Avoid the Present Tense


Print journalists avoid the present tense and terms such as “at the present time” because many of the
events they report end before readers receive the newspaper. A reporter working on deadline should not
say, “A fire at the Grand Hotel threatens to destroy the entire block.” Firefighters almost certainly would
have extinguished the blaze before readers received the paper hours later.
For the same reason, a reporter covering a fatal accident should not say, “The victim’s identity is not
known.” Police might learn the victim’s identity in a few hours, and local radio and television stations
might broadcast the person’s name before subscribers received their papers. Consequently, print
journalists must use the past tense:

A fire at the Grand Hotel threatens to destroy the entire block.


REVISED: A fire at the Grand Hotel was threatening to destroy the entire block at 11:30 p.m.

The victim’s identity is not known.


REVISED: Police were unable to learn the victim’s identity immediately.

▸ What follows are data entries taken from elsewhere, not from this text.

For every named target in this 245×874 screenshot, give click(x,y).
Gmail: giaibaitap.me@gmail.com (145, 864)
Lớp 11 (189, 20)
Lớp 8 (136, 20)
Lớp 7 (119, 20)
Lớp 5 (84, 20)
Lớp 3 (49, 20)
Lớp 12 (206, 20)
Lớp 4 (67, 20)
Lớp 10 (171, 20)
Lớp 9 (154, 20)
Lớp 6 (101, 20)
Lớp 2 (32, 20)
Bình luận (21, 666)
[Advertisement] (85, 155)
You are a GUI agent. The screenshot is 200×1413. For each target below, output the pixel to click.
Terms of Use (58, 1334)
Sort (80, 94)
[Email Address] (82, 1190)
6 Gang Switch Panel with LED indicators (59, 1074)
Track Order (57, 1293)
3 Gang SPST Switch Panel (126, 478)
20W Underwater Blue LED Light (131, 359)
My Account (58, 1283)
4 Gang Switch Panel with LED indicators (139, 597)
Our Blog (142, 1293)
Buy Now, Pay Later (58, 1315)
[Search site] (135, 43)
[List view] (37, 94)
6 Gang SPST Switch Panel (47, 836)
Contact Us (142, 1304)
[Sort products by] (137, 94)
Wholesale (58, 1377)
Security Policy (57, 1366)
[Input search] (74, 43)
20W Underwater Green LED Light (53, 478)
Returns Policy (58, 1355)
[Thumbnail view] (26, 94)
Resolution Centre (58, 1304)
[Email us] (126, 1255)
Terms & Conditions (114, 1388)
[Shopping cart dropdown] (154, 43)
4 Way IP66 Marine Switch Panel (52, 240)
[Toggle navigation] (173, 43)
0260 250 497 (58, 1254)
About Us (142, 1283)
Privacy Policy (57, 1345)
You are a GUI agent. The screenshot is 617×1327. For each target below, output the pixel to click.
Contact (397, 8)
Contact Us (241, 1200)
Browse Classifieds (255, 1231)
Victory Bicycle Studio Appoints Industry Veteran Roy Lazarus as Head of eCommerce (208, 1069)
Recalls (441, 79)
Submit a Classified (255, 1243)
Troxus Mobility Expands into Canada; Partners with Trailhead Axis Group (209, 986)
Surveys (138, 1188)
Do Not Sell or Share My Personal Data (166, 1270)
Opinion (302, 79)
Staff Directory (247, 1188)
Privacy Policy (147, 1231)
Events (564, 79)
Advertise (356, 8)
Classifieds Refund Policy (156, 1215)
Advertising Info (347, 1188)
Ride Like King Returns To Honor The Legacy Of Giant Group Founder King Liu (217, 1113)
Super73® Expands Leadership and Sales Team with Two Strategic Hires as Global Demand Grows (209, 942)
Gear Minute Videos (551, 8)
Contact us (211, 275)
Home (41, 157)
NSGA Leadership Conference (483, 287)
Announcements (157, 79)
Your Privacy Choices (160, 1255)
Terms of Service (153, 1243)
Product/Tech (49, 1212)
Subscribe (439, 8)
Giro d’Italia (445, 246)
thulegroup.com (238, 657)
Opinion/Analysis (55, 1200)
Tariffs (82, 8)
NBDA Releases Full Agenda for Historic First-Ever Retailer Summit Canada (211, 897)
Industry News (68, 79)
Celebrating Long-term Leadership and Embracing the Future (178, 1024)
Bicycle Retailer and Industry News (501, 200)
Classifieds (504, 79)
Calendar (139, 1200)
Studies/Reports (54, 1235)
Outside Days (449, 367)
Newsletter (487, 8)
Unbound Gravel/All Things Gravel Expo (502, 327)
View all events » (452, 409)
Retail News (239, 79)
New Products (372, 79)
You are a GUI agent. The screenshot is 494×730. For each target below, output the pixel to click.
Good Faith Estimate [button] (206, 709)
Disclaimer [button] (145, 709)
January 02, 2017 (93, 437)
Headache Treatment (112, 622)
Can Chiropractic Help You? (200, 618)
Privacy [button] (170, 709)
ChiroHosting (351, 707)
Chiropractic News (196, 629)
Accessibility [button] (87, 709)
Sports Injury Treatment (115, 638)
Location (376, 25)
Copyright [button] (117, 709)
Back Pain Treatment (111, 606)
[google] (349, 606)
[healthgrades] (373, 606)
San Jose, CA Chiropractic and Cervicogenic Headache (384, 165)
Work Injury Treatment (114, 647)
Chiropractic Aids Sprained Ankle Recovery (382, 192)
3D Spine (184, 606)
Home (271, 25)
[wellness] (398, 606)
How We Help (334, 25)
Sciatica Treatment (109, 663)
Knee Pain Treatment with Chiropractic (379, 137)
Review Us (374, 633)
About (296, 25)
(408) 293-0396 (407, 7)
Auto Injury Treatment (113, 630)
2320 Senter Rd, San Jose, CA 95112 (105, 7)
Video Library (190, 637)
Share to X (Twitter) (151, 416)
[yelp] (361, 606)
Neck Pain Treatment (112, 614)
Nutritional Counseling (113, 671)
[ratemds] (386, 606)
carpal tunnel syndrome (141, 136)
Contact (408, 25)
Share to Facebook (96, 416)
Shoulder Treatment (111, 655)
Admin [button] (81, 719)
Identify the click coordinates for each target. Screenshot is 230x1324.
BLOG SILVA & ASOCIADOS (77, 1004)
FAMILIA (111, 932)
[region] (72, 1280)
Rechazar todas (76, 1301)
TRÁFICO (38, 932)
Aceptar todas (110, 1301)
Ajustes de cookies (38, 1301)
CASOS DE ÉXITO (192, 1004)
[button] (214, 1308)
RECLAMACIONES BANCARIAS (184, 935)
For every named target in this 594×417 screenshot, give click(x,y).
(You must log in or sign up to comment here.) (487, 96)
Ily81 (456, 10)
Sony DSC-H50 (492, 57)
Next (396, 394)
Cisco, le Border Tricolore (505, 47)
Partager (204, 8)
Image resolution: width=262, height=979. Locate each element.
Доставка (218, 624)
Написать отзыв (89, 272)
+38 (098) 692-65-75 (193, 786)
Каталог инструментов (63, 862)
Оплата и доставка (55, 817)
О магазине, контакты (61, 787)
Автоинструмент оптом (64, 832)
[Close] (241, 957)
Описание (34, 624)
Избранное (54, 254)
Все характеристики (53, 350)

Avoid Excessive Punctuation


Journalists avoid excessive punctuation, particularly exclamation points, dashes and parentheses.
Exclamation points are rarely necessary and should never be used after every sentence in a story,
regardless of that story’s importance. Parentheses interrupt the flow of ideas and force people to pause
and assimilate some additional, often jarring, bit of information:
She (the governor) said the elderly population (people 65 and older) had grown twice as fast as any other
segment of the state’s population during the last 20 years.
REVISED: The governor said the percentage of people 65 and older had grown twice as fast as any other
segment of the state’s population during the last 20 years.

Sources use a lot of pronouns and vague references. Students often quote these sources, adding
explanations within parentheses. If an explanation is necessary, then a direct quote is not a good idea.
Instead, reporters use partial quotes or paraphrase what a source has said:

“I wish they (school administrators) would quit fooling around,” she said. “They say they don’t have
enough money (to hire more teachers), but I don’t believe that. I know they have it (the money); it’s just a
matter of priorities—of using their money more wisely.”
REVISED: She said the school administrators should “quit fooling around.” They say they do not have
enough money to hire more teachers, but she does not believe that. “It’s just a matter of priorities—of
using their money more wisely,” she said.

CHECKLIST FOR THE LANGUAGE OF NEWS


1. Choose words that convey your meaning as precisely as possible. Write your story with detail and
explanation, so it answers all the questions one logically might ask about the topic.
2. Use active verbs and vivid nouns.
3. Prune adjectives and adverbs from your sentences.
4. Avoid clichés, journalese, slang and euphemisms.
5. Avoid loaded words and opinionated or artificial labels.
6. Avoid mentioning yourself in the story and using the words “I,” “me,” “we,” “us” and “our,” except in
direct quotations from a source.
7. Avoid misleading statements about the time of the story. Use the specific day of the week or the date—
not “yesterday,” “today” or “tomorrow.”
8. Avoid gush, exaggeration, contrived labels and excessive punctuation.
9. Avoid an echo: Do not unnecessarily repeat the same word in a sentence.
10. Avoid platitudes: Do not state the obvious, such as the fact that a government official was happy to be
elected.
11. Avoid the present tense when writing for print media; most events you write about already will have
occurred.
12. Cast your sentences in positive rather than negative form.